All stem from the will, desires and culture of the invader. Again, just like the institutions, the national days are an extension of the creation myth. For us, sovereignty would mean that Aboriginal people would enjoy having our own parliament/s. Our own courts. Our own police force. Perhaps beginning simply with our own university (the Catholics have their own publicly funded multi-campus national University, why not us?) Sovereignty would mean we would have strong frameworks in place to decide what is best for our communities. It would mean that we would finally have safe spaces for our cultural practices to flourish again, away from the white hot spotlight of ‘Australian values’ judging us by inherited (foreign) British values. Sovereignty would also mean we respect the history of the newcomers.

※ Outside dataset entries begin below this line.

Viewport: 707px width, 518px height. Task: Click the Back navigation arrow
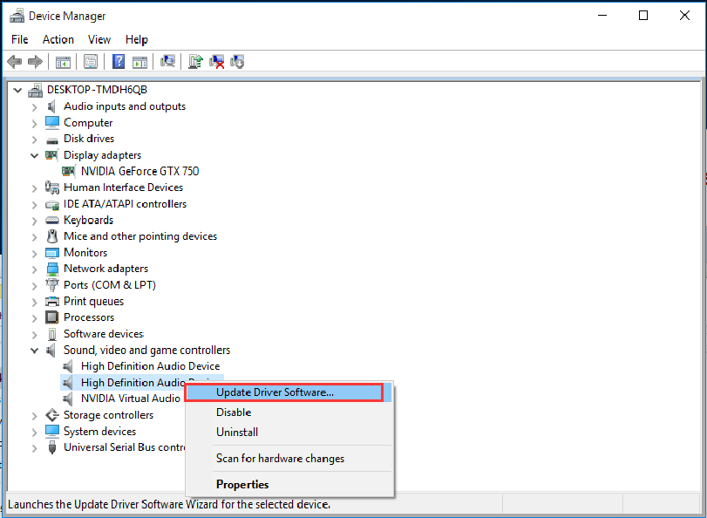14,61
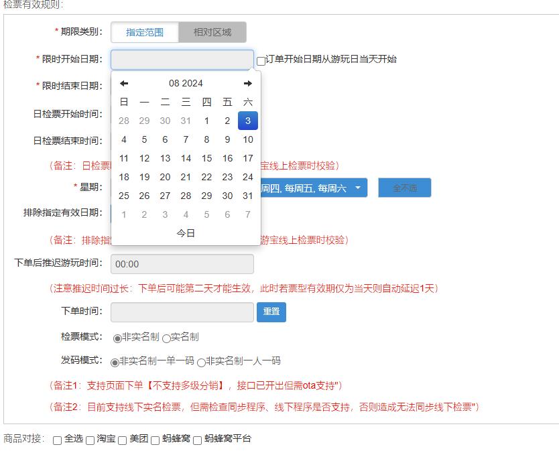Screen dimensions: 559x459
Task: Click the 下单后推迟游玩时间 00:00 field
Action: click(x=182, y=264)
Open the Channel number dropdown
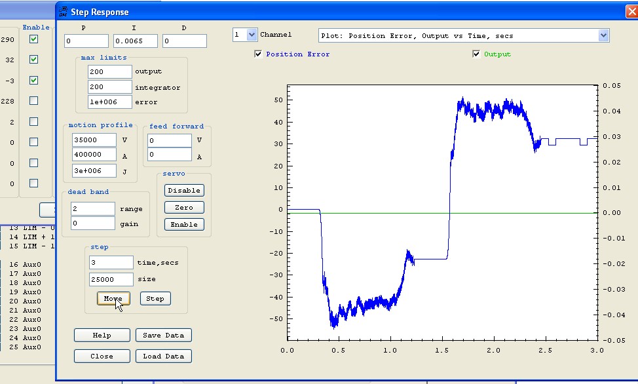638x384 pixels. point(252,35)
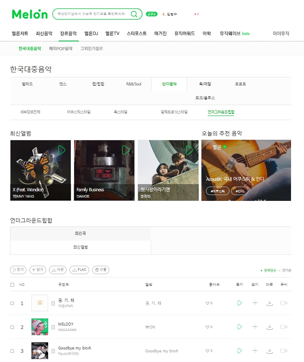Check the box for track number 3
The height and width of the screenshot is (362, 304).
point(13,351)
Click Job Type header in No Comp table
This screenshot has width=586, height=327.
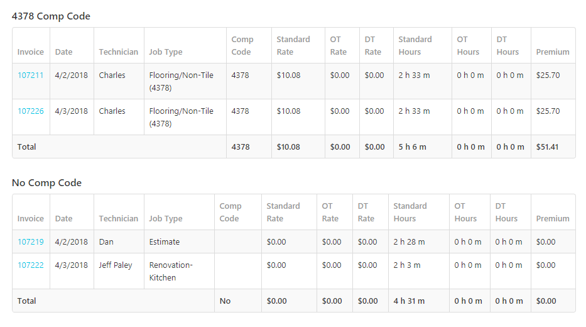(166, 219)
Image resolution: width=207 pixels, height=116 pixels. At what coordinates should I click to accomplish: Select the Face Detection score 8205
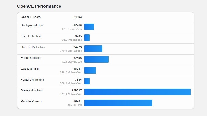click(78, 36)
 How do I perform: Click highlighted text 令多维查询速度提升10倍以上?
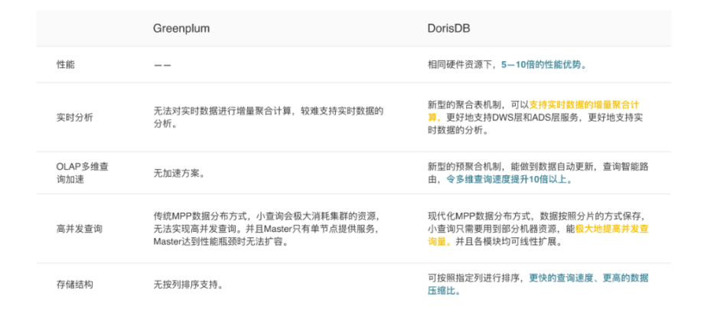(x=510, y=180)
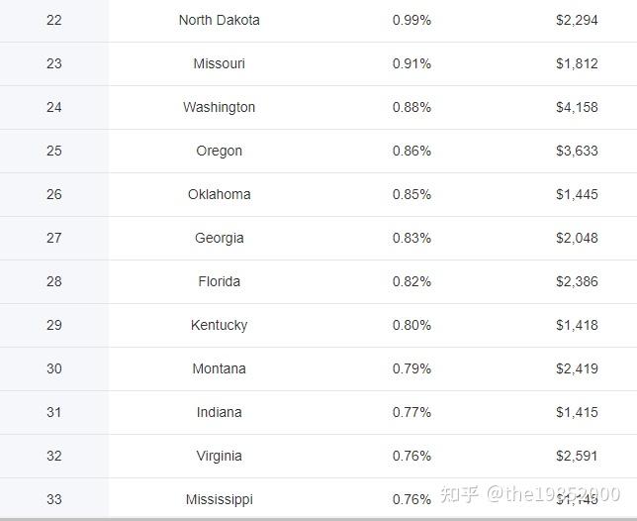Click the $2,591 amount for Virginia
Image resolution: width=637 pixels, height=521 pixels.
[577, 456]

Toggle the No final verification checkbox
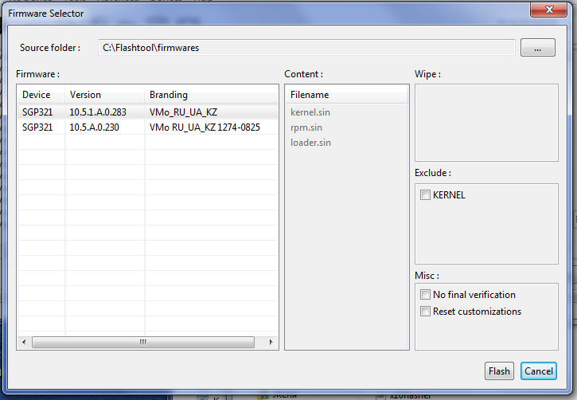[x=426, y=295]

Means we honour their history and creation story because it isn’t ours and ours isn’t theirs. Mutual honesty and truth-telling. The first fleet was no more Aboriginal than we as Koori people were British. To try and merge the two into one is clumsy at best, and in many ways an historical deception. Australia must one day realise that the sure and certain will of Aboriginal people is to have our own will represented in our own institutions on our sacred continent.

Institutions of governance and actual power, just as Australia has theirs proudly modelled on their British past. I understand some reading this will claim this sounds like ‘apartheid’. That betrays a shallow understanding of what apartheid actually is. We do not seek to dominate Australia by separating from it. We seek a share of actual power in a way the old South Africa never did. Aboriginal sovereignty is coming. It is the will of our people, articulated clearly time and again. I call on Australians to embrace it and, in doing so, be proud of their own special creation day. In short, don’t change the date, there’s no need. In the spirit of our shared destiny, Aboriginal and Australian, on our shared continent, I wish you a very happy Australia Day.